/ 12 June 2007

Collecting friends is the new philately

It is curious how the globalisation of people is happening much faster than the globalisation of goods. While trade talks to cut subsidies on products have been immobilised for years, the global expansion of relationships between people is probably the fastest growth area on the planet.

I signed up to social websites such as MySpace, Bebo and Facebook mainly to keep up with what is going on. Not much happened because you have to work hard at entering all your “friends” and personal data to make it worthwhile.

Until last week, that is, when my Facebook account suddenly acquired a life of its own. A couple of people I know here and in the United States offered “friendship” (a word that is having its meaning devalued because of all the people who collect “friends” the way some collect stamps). I accepted, and soon after people I knew who saw my photo on their friend’s list clicked on it offering me friendship — and I added one or two I recognised from their lists. Pretty soon, in a mini version of chain letters, there were more than a dozen, with as many in the wings I had never heard of (to whom I didn’t link).

Soon interactive conversations (using text) were taking place over often quite trivial bits of information or comments on photos or pointing out interesting new websites. You can either correspond with someone privately or reply on your “wall” so everyone can see.

There is a function similar to the newly fashionable Twitter.com where you simply say what you are doing at that moment, which a lot of people find addictive. Small wonder that active Facebookers don’t email any more: all their friends are there to be communicated with instantly, 24/7 — and you can see which of your friends is online at that moment. Groups can be set up to attract kindred spirits. There is even one for people who get steamed up because their names are regularly misspelt by others.

Facebook is one of a number of social sites with different attractions. Bebo is much better for checking out bands and has a whiteboard you can draw on, while Rupert’s Space, sorry, MySpace, by far the biggest, is full of in-your-face intrusive adverts.

People invest large amounts of social capital in these sites — spending hours entering photos, address books, videos and so forth. They can import other sites, such as Flickr.com, so they become in effect a permanent home page from which they don’t move away during the day.

This makes a mockery of statistics based on page views, since users might be hyperactive on the web but seldom move from their home page, thereby embedding their loyalty. No wonder web giants such as Yahoo!, unable (interestingly) to use their own massive leverage to set up big enough social sites of their own, are gobbling up all the successful new-generation start-ups.

These new sites are making personal relationships more intimate (based on communal interests or hobbies as well as flirting) on a global scale. The likes of Facebook have added a fresh layer of communication. Email facilitates links with people with whom you would never otherwise keep up. Text messaging conjures up conversations, 90% of which wouldn’t have happened under previous technologies but only on a one-to-one (national) basis.

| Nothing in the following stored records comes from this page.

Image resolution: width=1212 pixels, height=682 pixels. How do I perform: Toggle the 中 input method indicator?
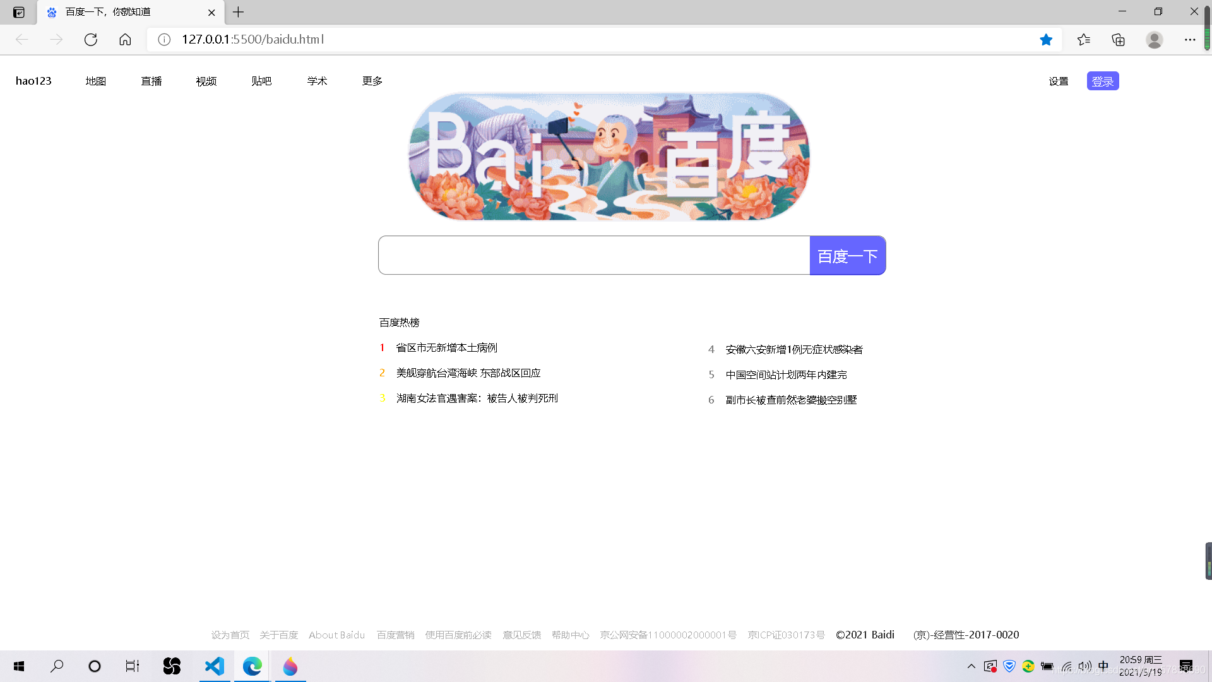(x=1103, y=666)
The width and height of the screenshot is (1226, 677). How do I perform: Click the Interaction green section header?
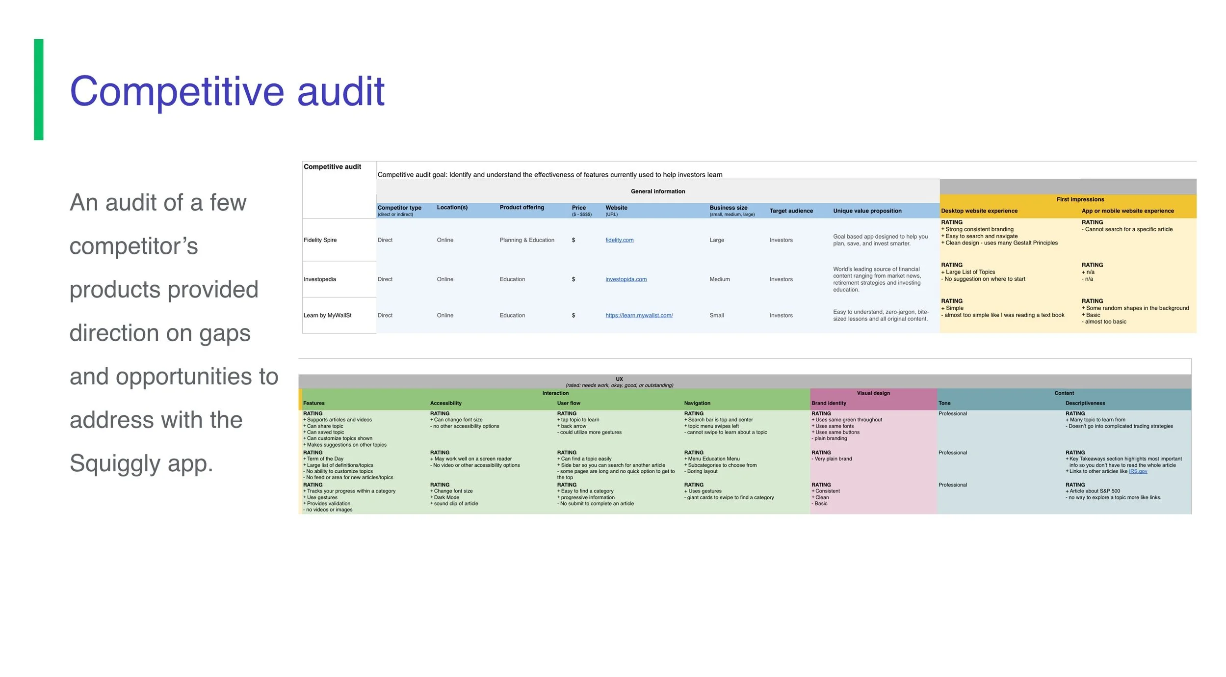pos(555,393)
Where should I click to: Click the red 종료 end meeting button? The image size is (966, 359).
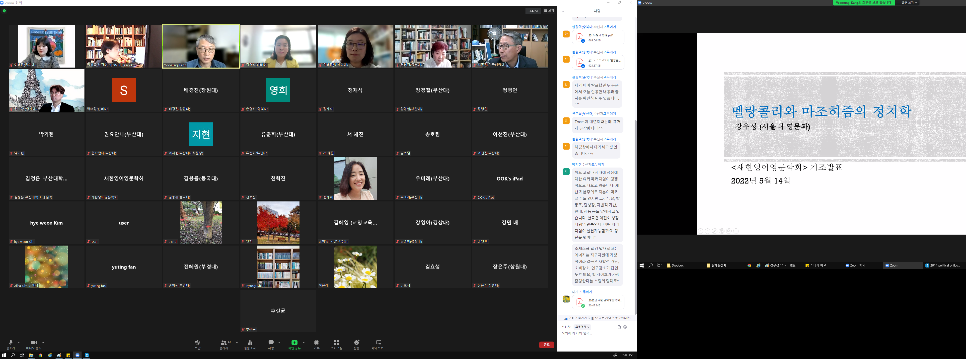546,345
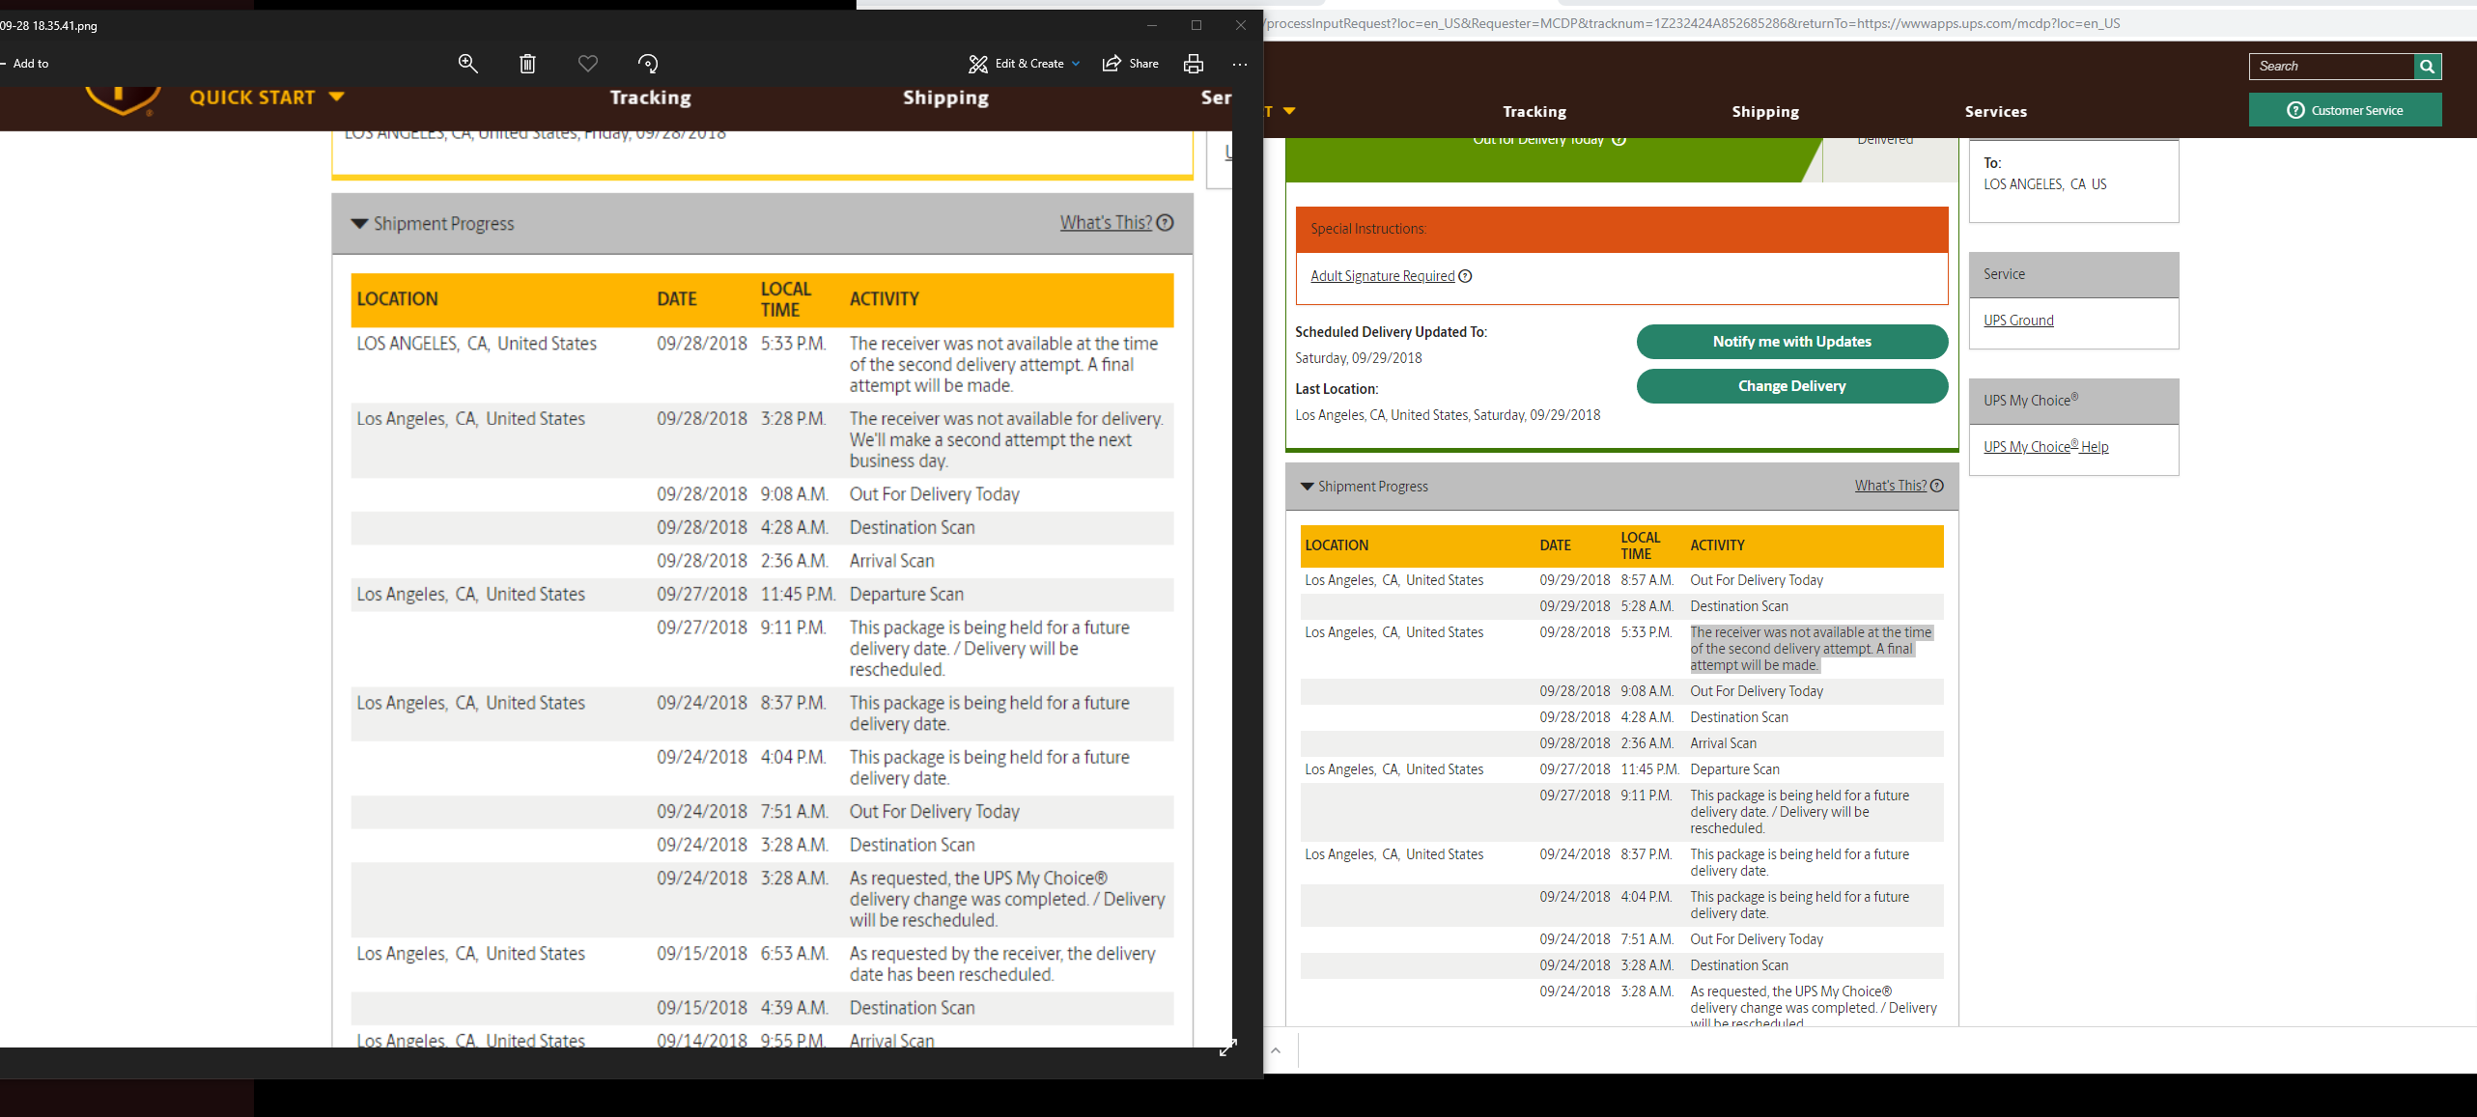Click the Notify me with Updates button
2477x1117 pixels.
click(1791, 342)
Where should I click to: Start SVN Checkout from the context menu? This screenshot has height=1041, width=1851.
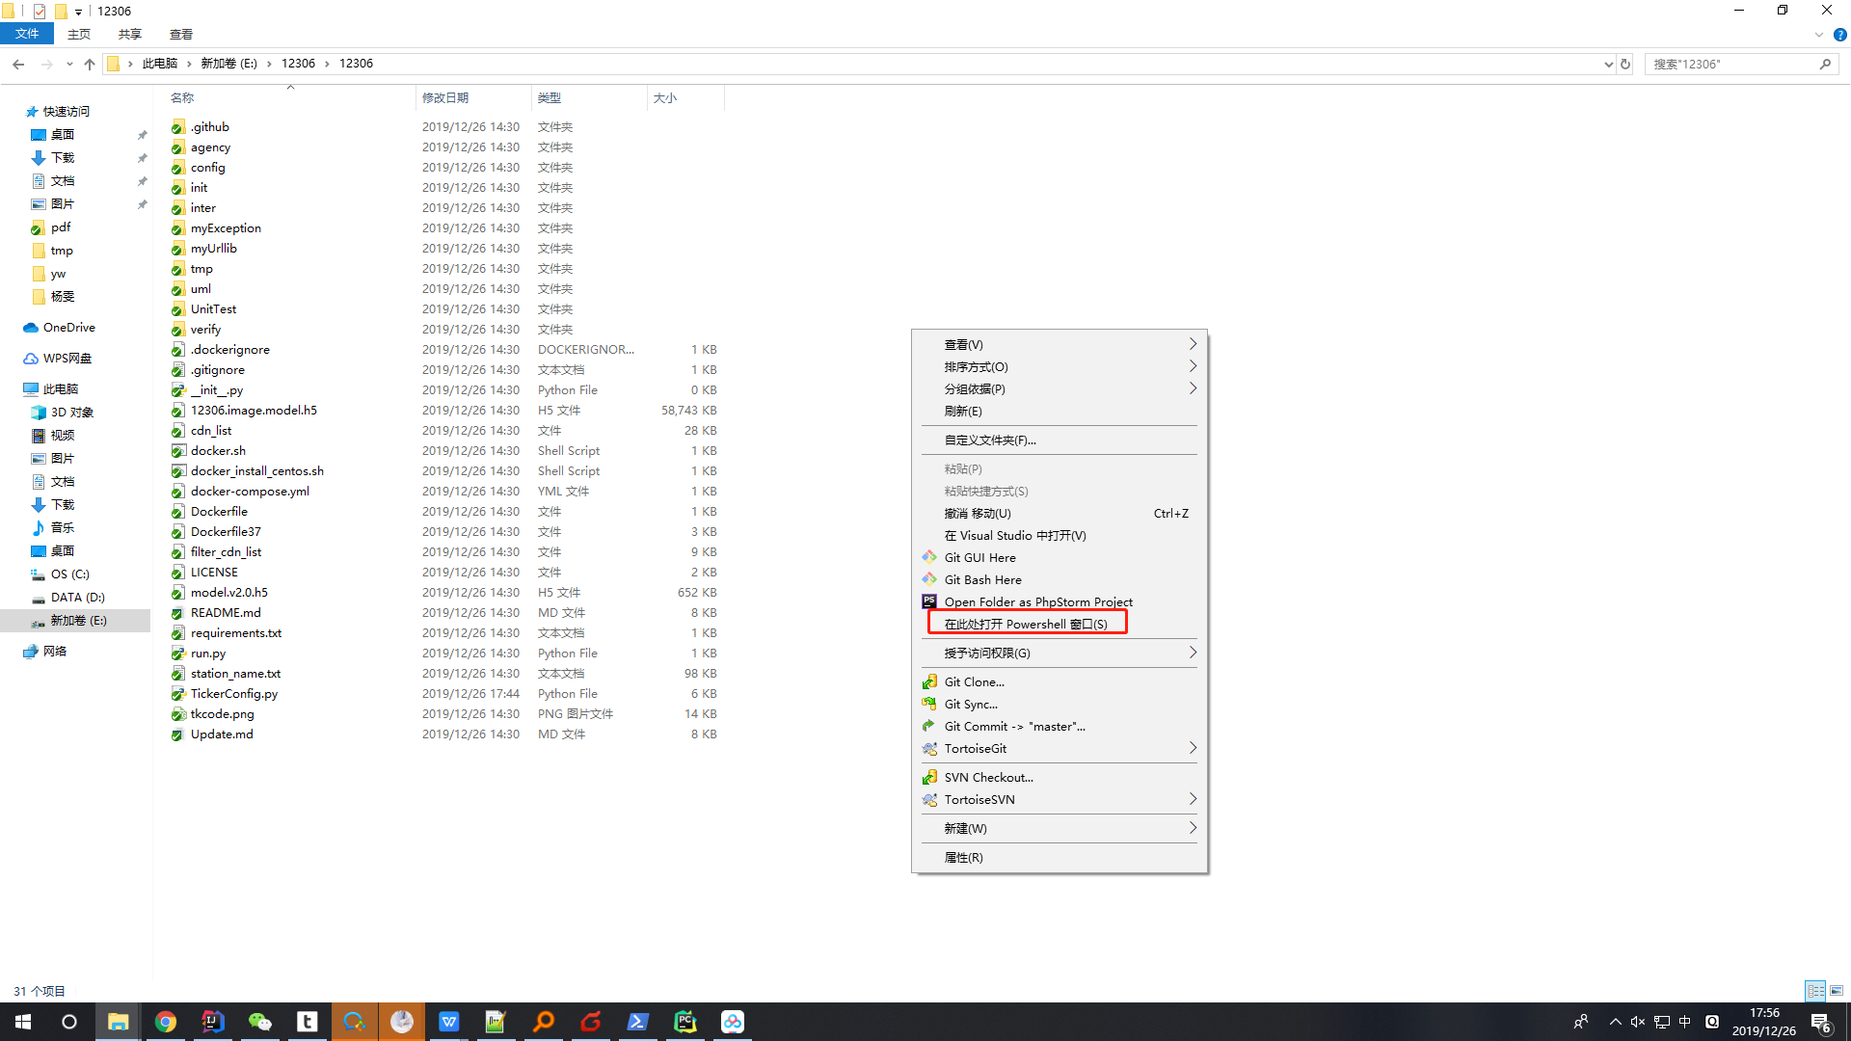tap(987, 777)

The new generation of social sites with libraries of photos of your friends, their friends and their friends’ friends generates a global intimacy that could go on and on. On Facebook I found myself in contact with friends after midnight about mundane things just because they were online. If I had SMSed it would have been seen as intrusive — and a telephone call completely over the top.

On such sites you usually chat to people with whom you have a link. In virtual worlds such as Second Life you, or your avatar, can say hi and talk with strangers. I have met people who, after saying hi to strangers in virtual worlds, claim to do it more often in real life. Goodness knows what will be going on 10 years hence when global relationships come of age.